Easter Traditions in New Mexico

Easter Traditions in New Mexico. Around the world spring is a season of rebirth. As the air gets warmer and the days get longer, as buds begin to show and baby animals begin their lives on earth, our thoughts and even traditions mimic this burst of energy and renewal.  In the Pueblos and all along the Rio Grande, men gather to clean out the ancient acequiasin preparation for the irrigation water that will soon fill them, flowing in rhythmic harmony into the many crops and fields that feed our valley all summer long.

In almost every New Mexico community, while the air and ground still carry a freeze that warms into pleasant afternoons, we celebrate the cycle of life with our matanazs — a tradition from Spain. During the matanza, family and friends wake up before dawn to slaughter a pig, carefully butchering it the old fashioned way and preparing every body part over an open fire during a community feast that carries on into the night.
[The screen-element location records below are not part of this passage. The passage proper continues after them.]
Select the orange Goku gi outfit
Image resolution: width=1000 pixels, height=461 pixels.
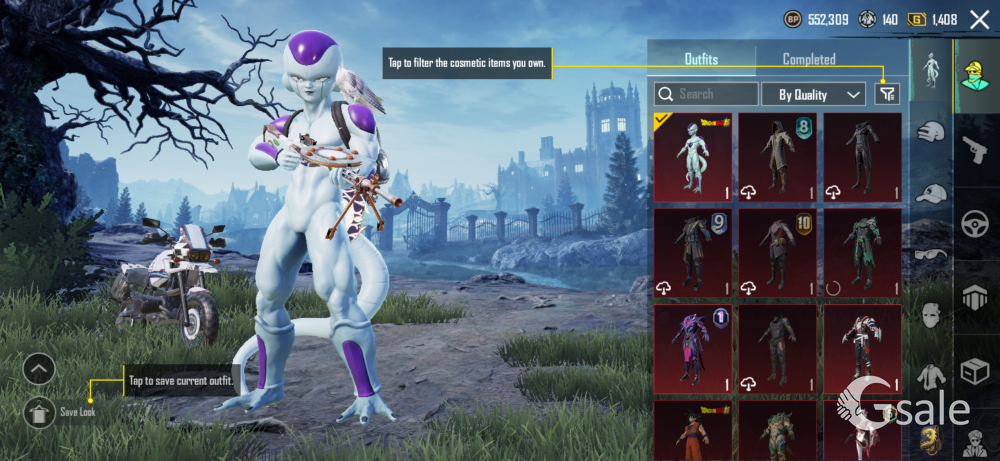pyautogui.click(x=692, y=430)
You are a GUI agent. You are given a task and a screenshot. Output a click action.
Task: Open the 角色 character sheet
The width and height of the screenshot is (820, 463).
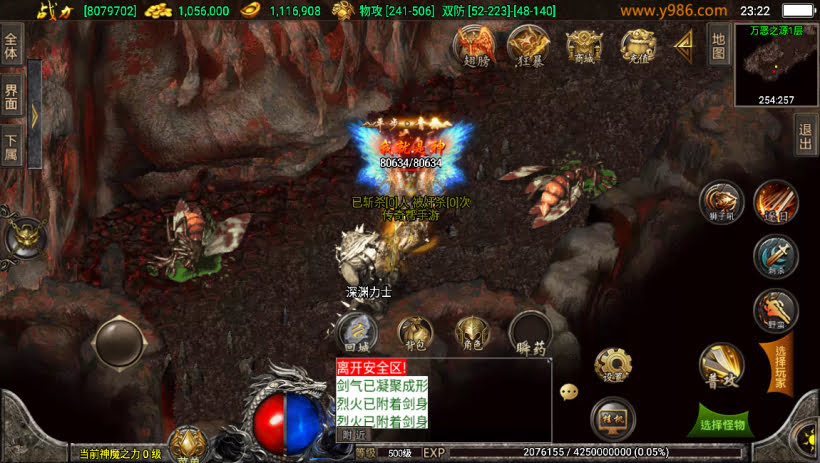pyautogui.click(x=472, y=332)
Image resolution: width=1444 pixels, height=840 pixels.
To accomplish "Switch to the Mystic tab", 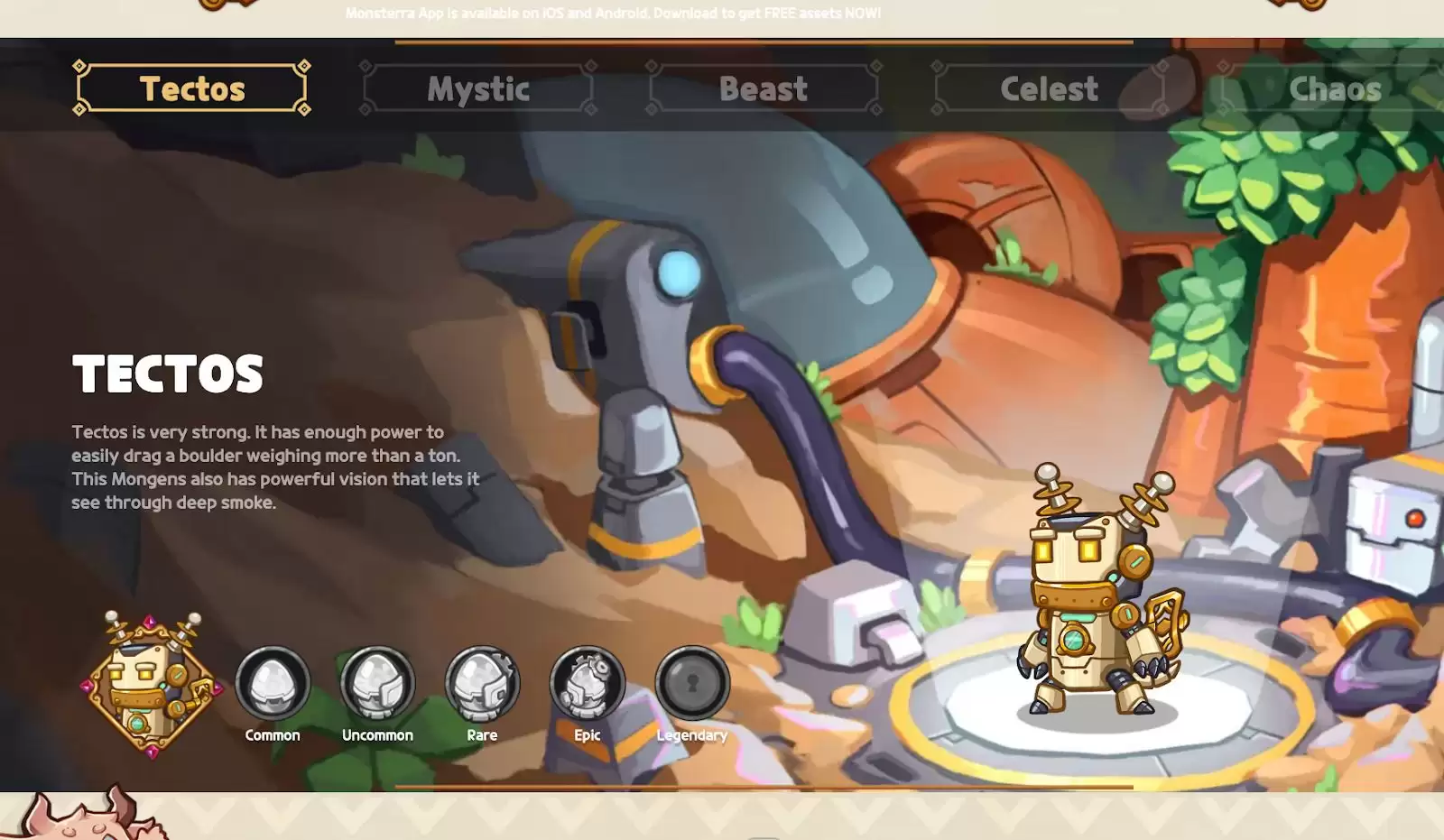I will 477,88.
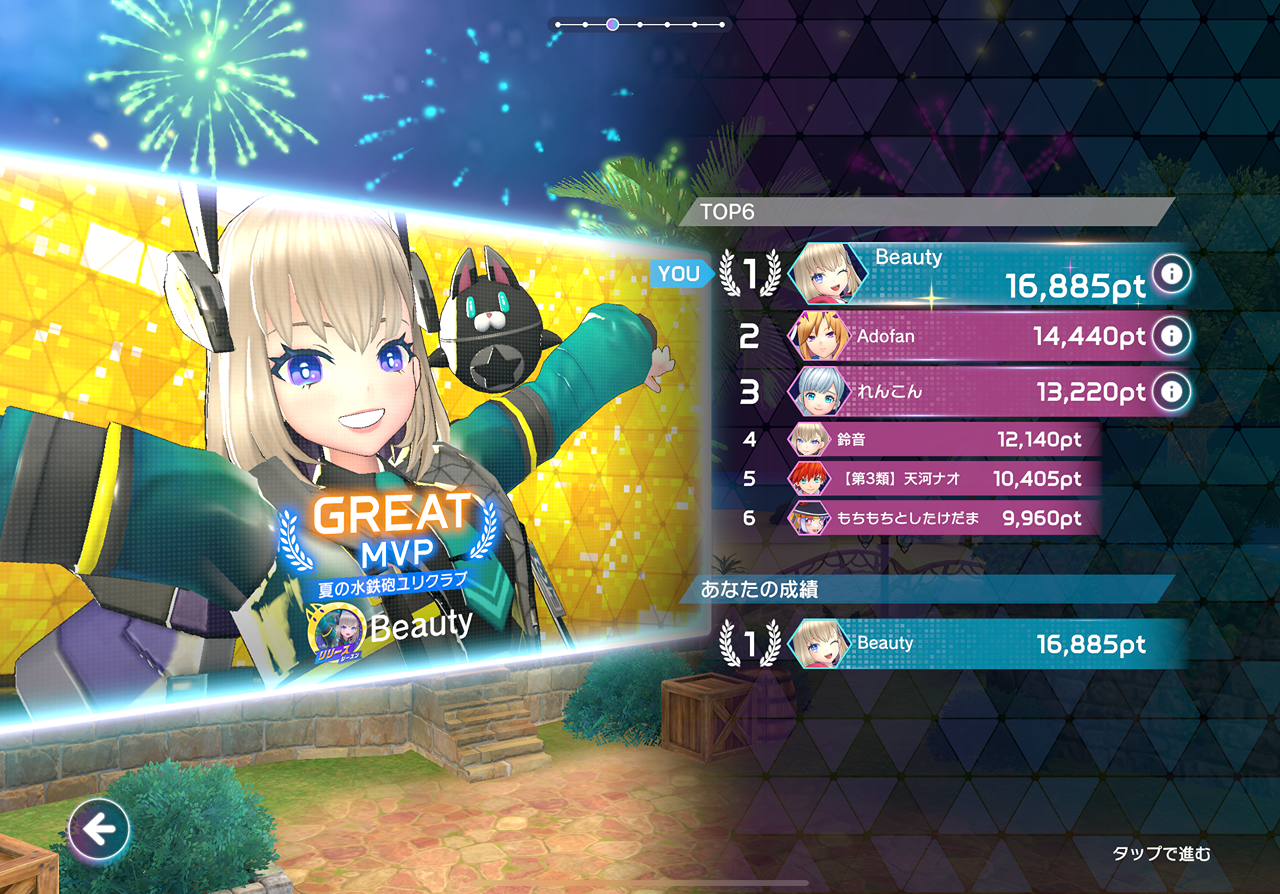Select Beauty's row under あなたの成績
The image size is (1280, 894).
[x=985, y=644]
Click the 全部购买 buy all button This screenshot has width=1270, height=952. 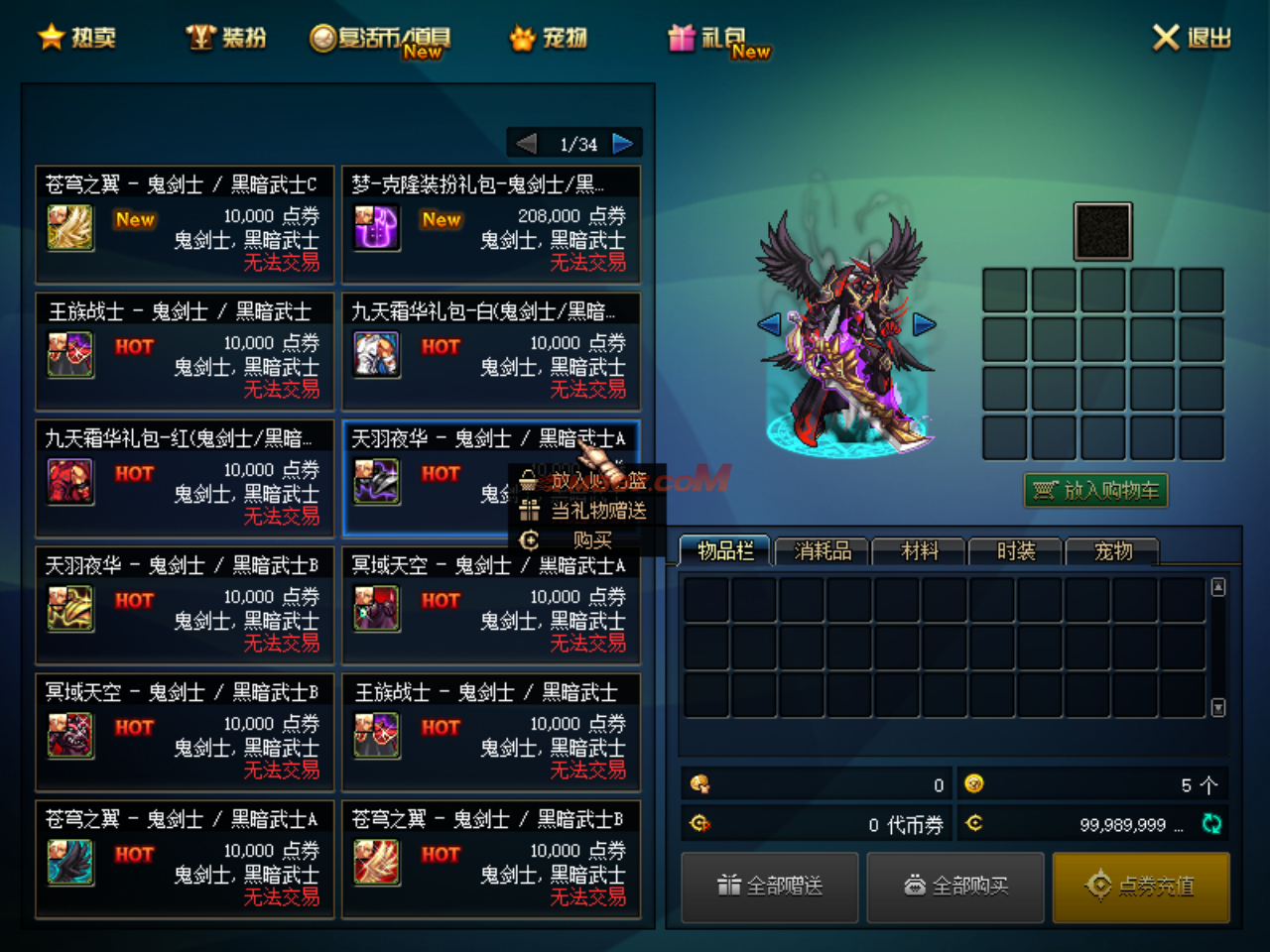[955, 886]
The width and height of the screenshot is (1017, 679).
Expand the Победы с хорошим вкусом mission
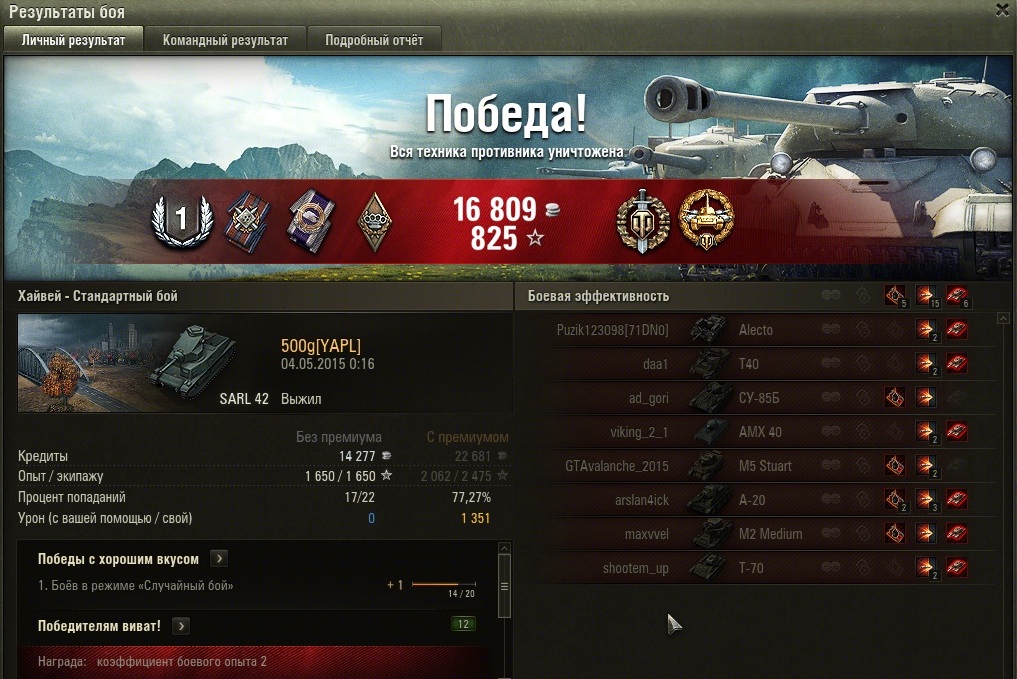[220, 559]
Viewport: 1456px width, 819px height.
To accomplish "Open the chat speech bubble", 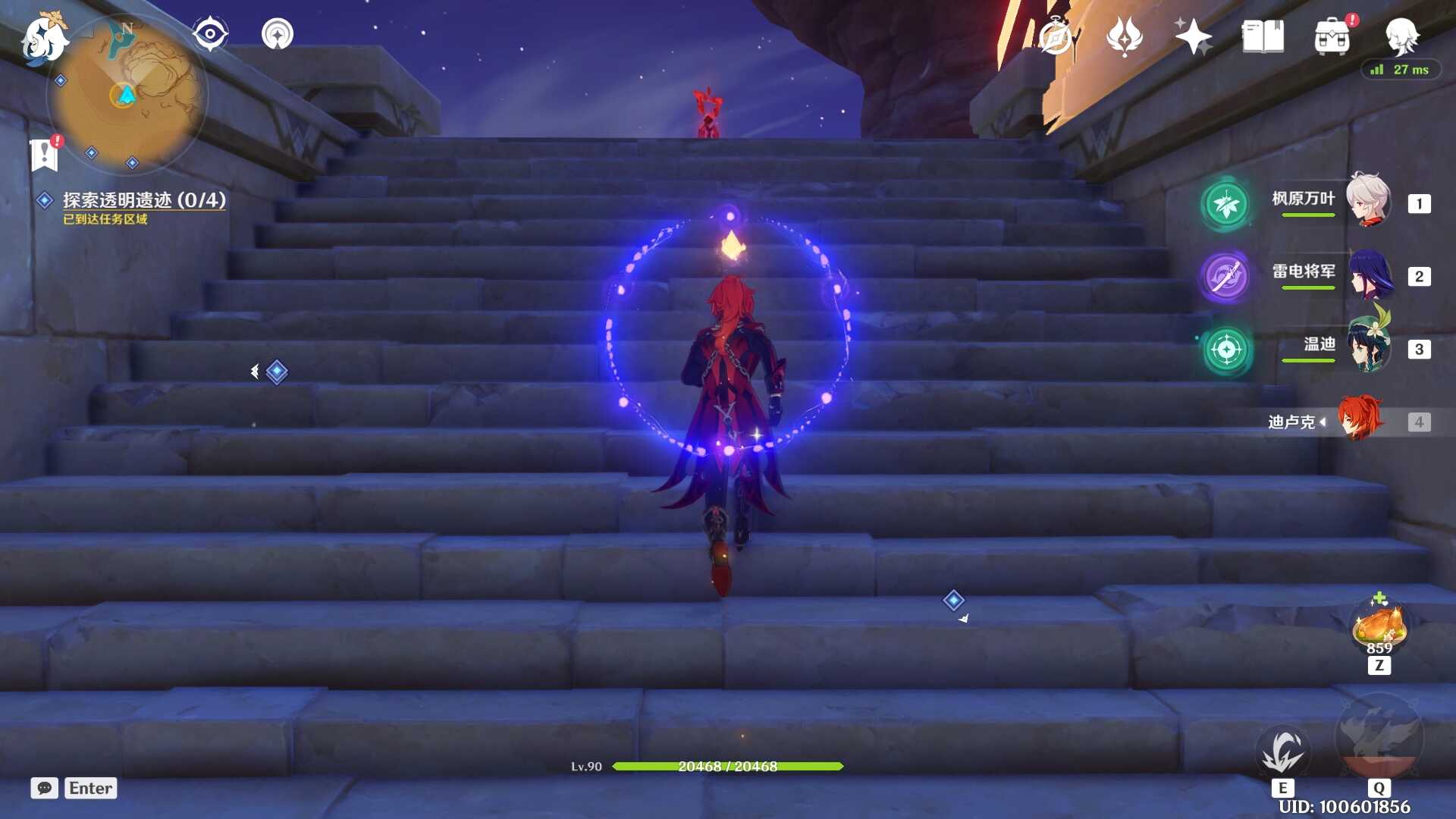I will [x=44, y=788].
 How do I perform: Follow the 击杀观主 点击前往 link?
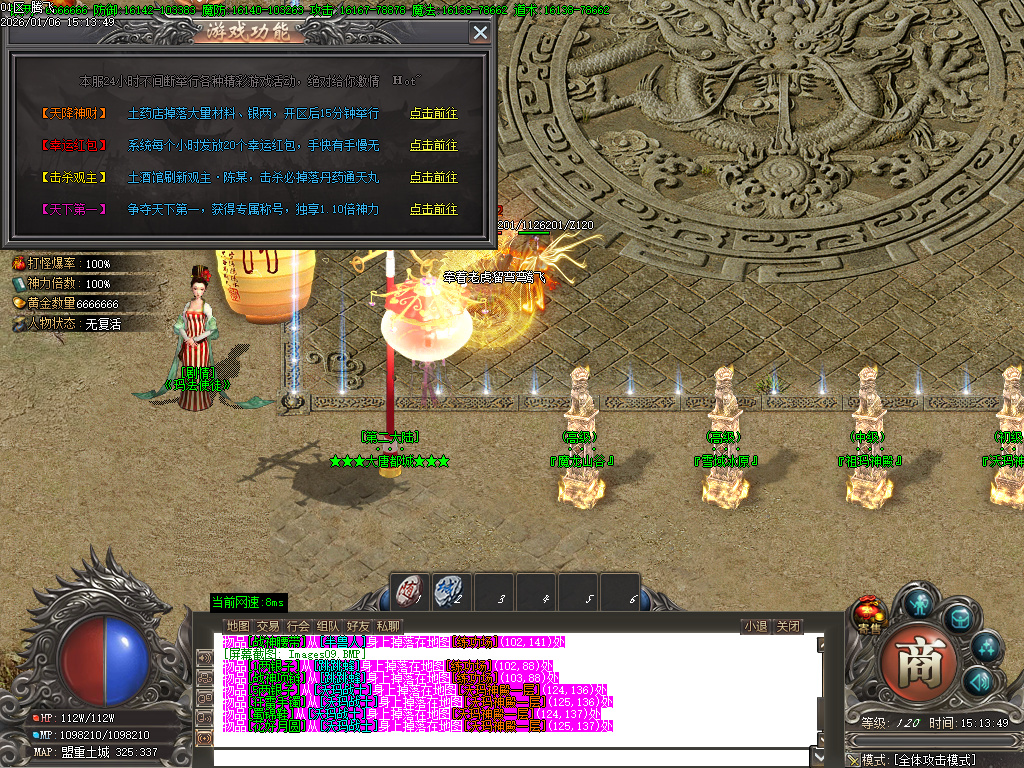(x=433, y=178)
Easter traditions in New Mexico stretch back to the first Spanish settlers

Anglo, Latino, or Indigenous, from the rivers to the mesas, we feast and give thanks for a new year as our people have always done. And then the time of Lent arrives and for many, many New Mexicans the age-old preparations for Holy Week begin, as they have for centuries reaching back to 16th century Spain and New Mexico’s first Catholic settlers. For Easter in New Mexico is more than a time of baskets and bunnies.

Thousands of pilgrims make the walk to El Santuario de Chimayo on or during Good Friday

 It is the tradition of tens of thousands of people to make a pilgrimage to one of two holy sites in New Mexico on or around Good Friday – by foot and sometimes beginning days in advance from as far as 100 miles away. The first, and by far most famous site of the annual pilgrimage is El Santuario de Chimayo in northern New Mexico where it is said that the soil itself creates miracles. Though Tomé Hill with its depiction of the crosses of Calvary in central New Mexico also draws in hundreds if not thousands of the people seeking a miracle, penance, or simply a connection to Christ. Some walk to keep a promise they’ve made to God, others spend the time praying for loved ones, and others still walk for the forgiveness of their sins.

Tome Hill
Tomé Hill draws in hundreds of the devout in the days before Easter

Regardless of the personal reasons one might have for this pilgrimage, it is a profound experience for participant and observer alike and one that is so beautifully representative of the essence of New Mexico – a land where beauty and pain have learned to live hand in hand, creating a culture seeped in passion and artistry in the most unexpected places.